The great thing about mocking up a website in Photoshop is the pixel perfection you achieve. An idealized version of a website manifested into spectacular glowing pixels that represents every minute detail your designer brain was able to dream up. The problem with mock-ups is that they aren’t real, and they’re immune to the influence of real life, to real users. This is one of the problems I see with Facebook’s beautiful new homepage redesign.
Yesterday, the social network debuted a brand new homepage touting “Goodbye Clutter” as their motto, and they certainly mean it. The homepage has been completely rethought and cleaned up, evolving the newsfeed into a crisp and clear timeline of activities. From a design and UI standpoint it’s near perfect. Perfect isn’t the only word I’d use though, I’d also describe the page as “idealized.”

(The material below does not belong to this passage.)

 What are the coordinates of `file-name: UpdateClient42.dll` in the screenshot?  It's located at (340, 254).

To start, I think there are two glaring pieces that I think are missing from this: chaos and ads. When I say chaos I’m implying anything that a user may upload or create, be it photos, video, status updates, comments, etc. The idealized mock up there is missing the chaos that inhabits any social media site, the chaos that our lives create. You can’t control it, you can only try to create well laid out templates that will hopefully do a nice job of organizing it. There’s also no ads, which could be troublesome. Are they in the right sidebar or are there even more ads in the stream? I understand it’s a free service and it’s ad supported, but still, ads suck and no one likes them. I guess at this point we should consider ads as a part of the chaos. What they’re advertising is utopia, what you get is… still yet to be seen.
From a UX stand point I’m not sure if this design will be a success with “real people.” I have this theory that a lot of people don’t care about design, they just want a bunch of random shit to look at when they’re bored. Two great examples: Pinterest and Buzzfeed. No good designer would purposefully create such chaotic websites but damn are they popular, there’s no denying that. But I’d also describe them as a a designer worst nightmare.

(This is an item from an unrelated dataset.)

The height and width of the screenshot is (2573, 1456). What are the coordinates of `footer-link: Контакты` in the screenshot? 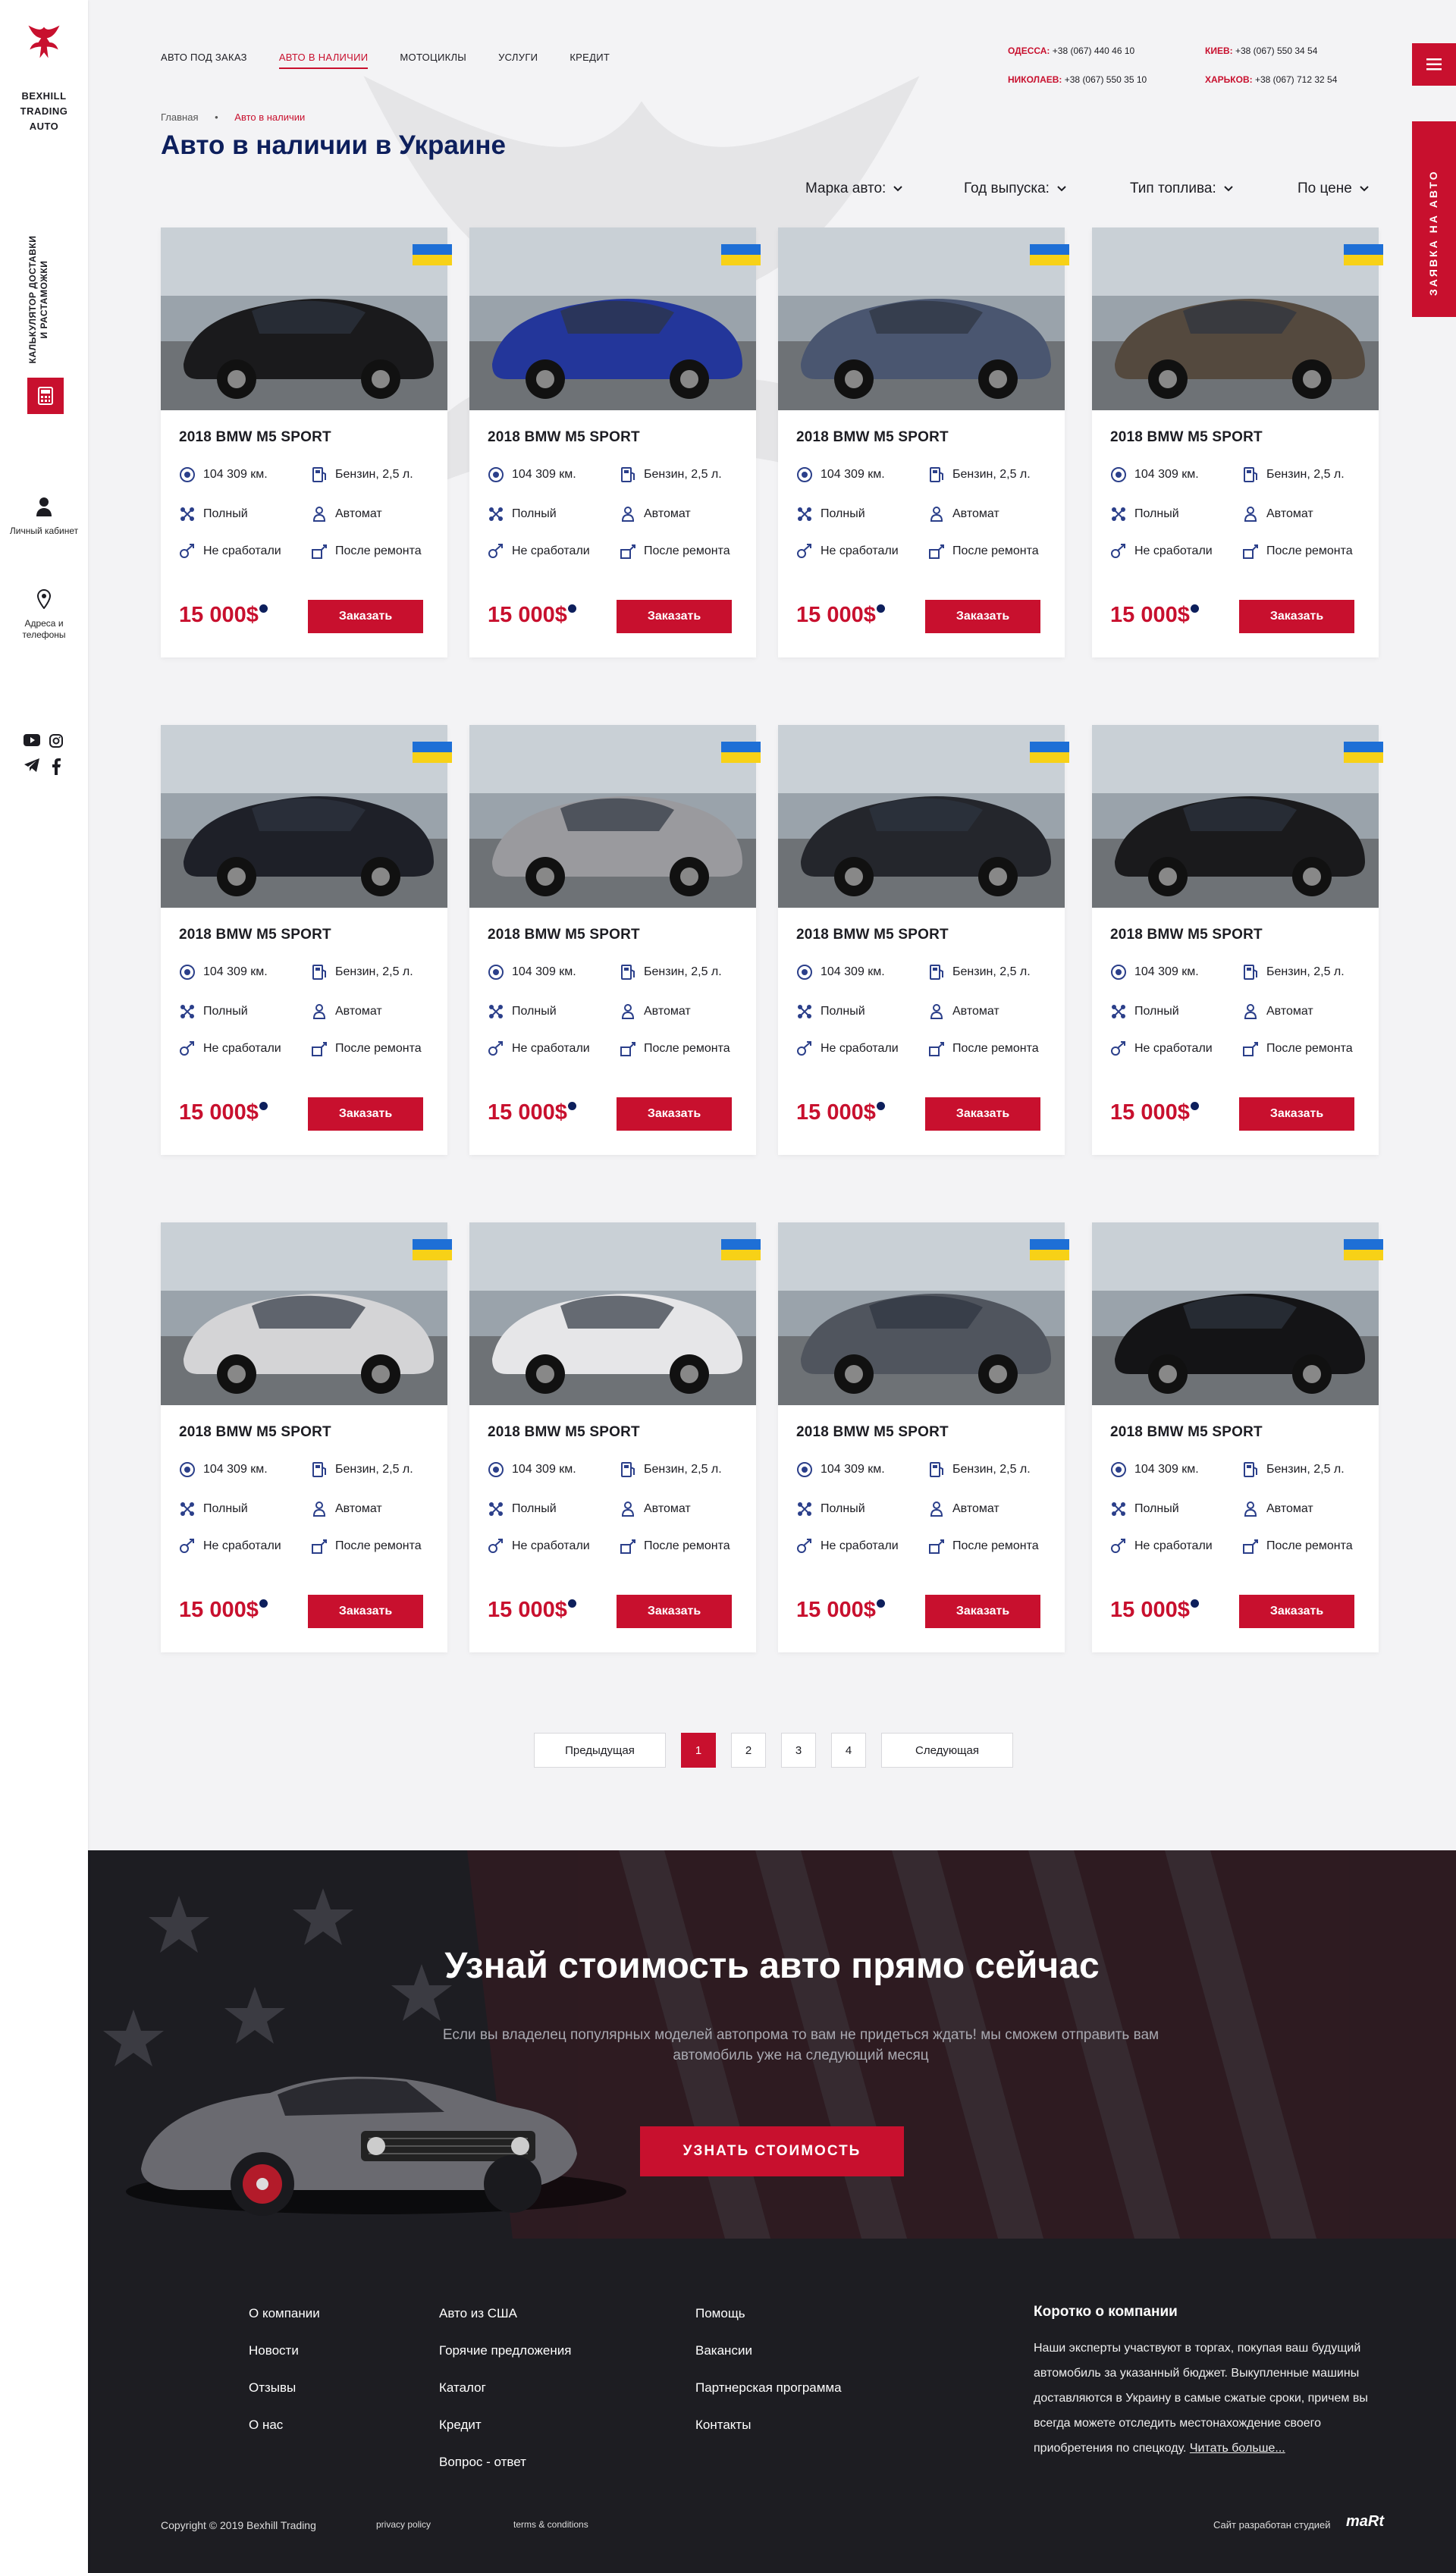 It's located at (768, 2424).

What they have going for them is an intense density of information. I believe that this information density is exactly what real people want. They want distractions from whatever they’re supposed doing, not a clean design that’s been expertly crafted by the finest designers in the country. Now, I could totally be wrong about this because there’s one big exception to this rule: Tumblr. Tumblr, designed by Peter Vidani and his team, is controlled chaos at it’s finest. And what does this new Facebook iteration look an awful lot like? You got it, Tumblr.
I sincerely hope this redesign is successful. It’s extremely well designed and the interface has been stripped down to the bare essentials. Hopefully the experience of using it is just as lovely as the design itself. I’m on the waiting list (ugh, yes another stupid waiting list), so I guess I’ll see for myself soon enough.